Sentí una gran paz. Nunca había estado tan a gusto con Hans. Nadie —ni siquiera mis propios padres— conoció lo que había dentro de mi habitación. Mis tormentosas noches en vela, mis apasionadas escalas por innumerables pentagramas llenos de tachones, explicaciones y correcciones a pie de página… Todo se lo había descubierto, como una ofrenda de intimidad, a Hans.

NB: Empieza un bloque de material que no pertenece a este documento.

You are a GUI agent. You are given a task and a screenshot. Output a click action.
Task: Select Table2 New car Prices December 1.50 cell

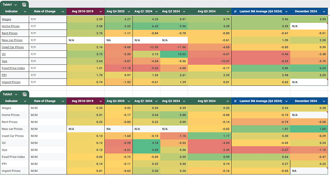pos(309,129)
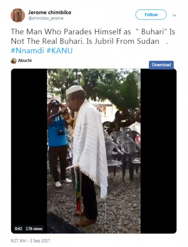Open Jerome chimbiko's profile avatar
188x247 pixels.
18,15

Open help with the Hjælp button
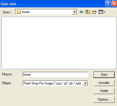click(104, 91)
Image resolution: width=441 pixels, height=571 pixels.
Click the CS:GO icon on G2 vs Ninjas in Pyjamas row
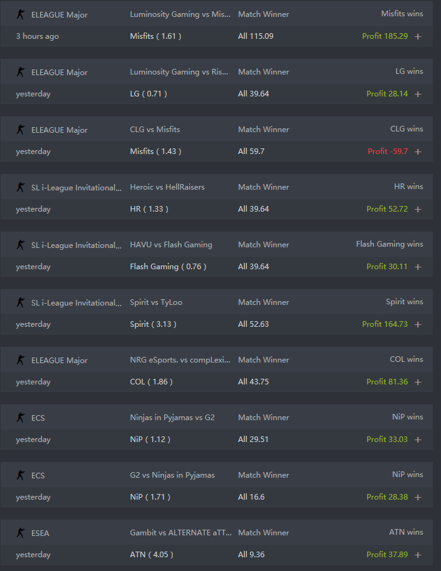pos(21,475)
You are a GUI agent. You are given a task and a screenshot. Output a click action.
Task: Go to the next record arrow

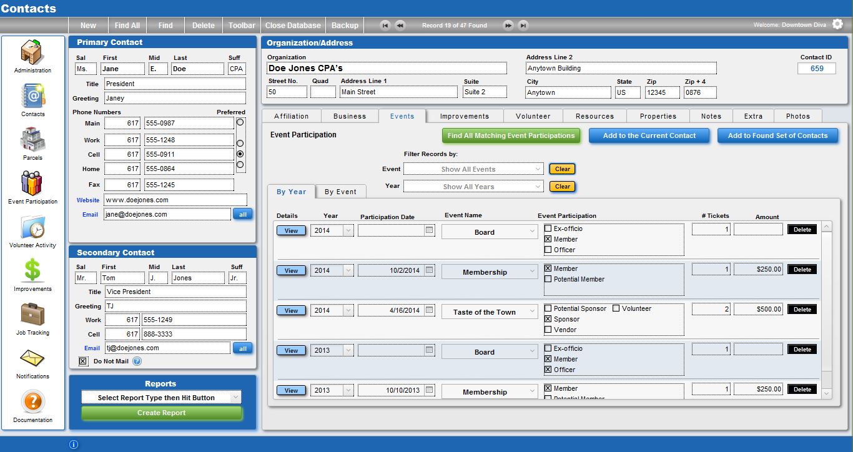(508, 26)
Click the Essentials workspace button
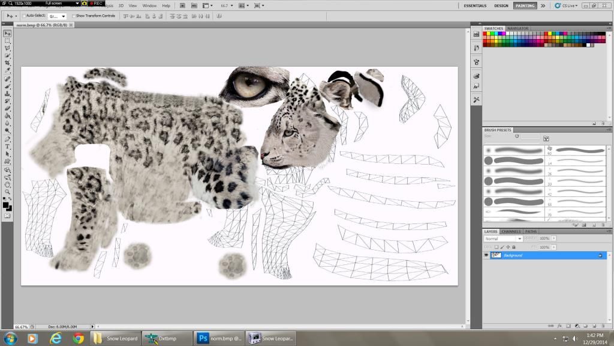Screen dimensions: 614x346 tap(476, 5)
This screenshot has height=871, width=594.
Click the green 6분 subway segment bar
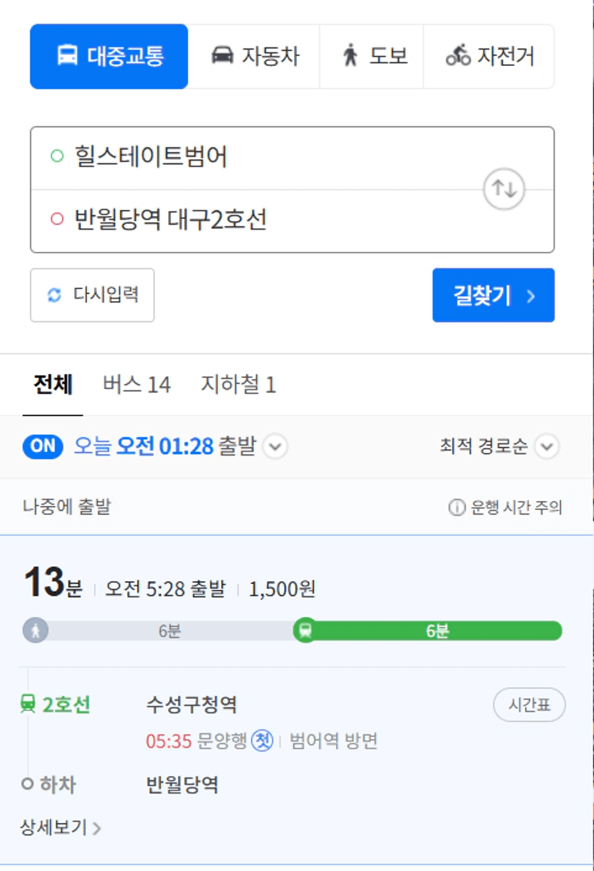click(438, 631)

Le miré con infinito afecto. Su corazón —como el mío— latía fuertemente. Me atrajo hacia su pecho y noté el ritmo de su respiración. Sus ojos grises me envolvieron con ternura y juntos nos quedamos dormidos.

A la mañana siguiente, cuando Hans se marchó de casa, me gustó que en mi cuarto quedara el rastro de su cuerpo. El calor de sus sentidos encendidos. Recordé sus ojos, su hermoso rostro y el cálido abrazo que me acogió. Fue una mezcla sensual de abandono y entrega de la Leonora total que aquel día conoció sólo y exclusivamente él. Hans parecía deslizarse en silencio dentro de mi mundo.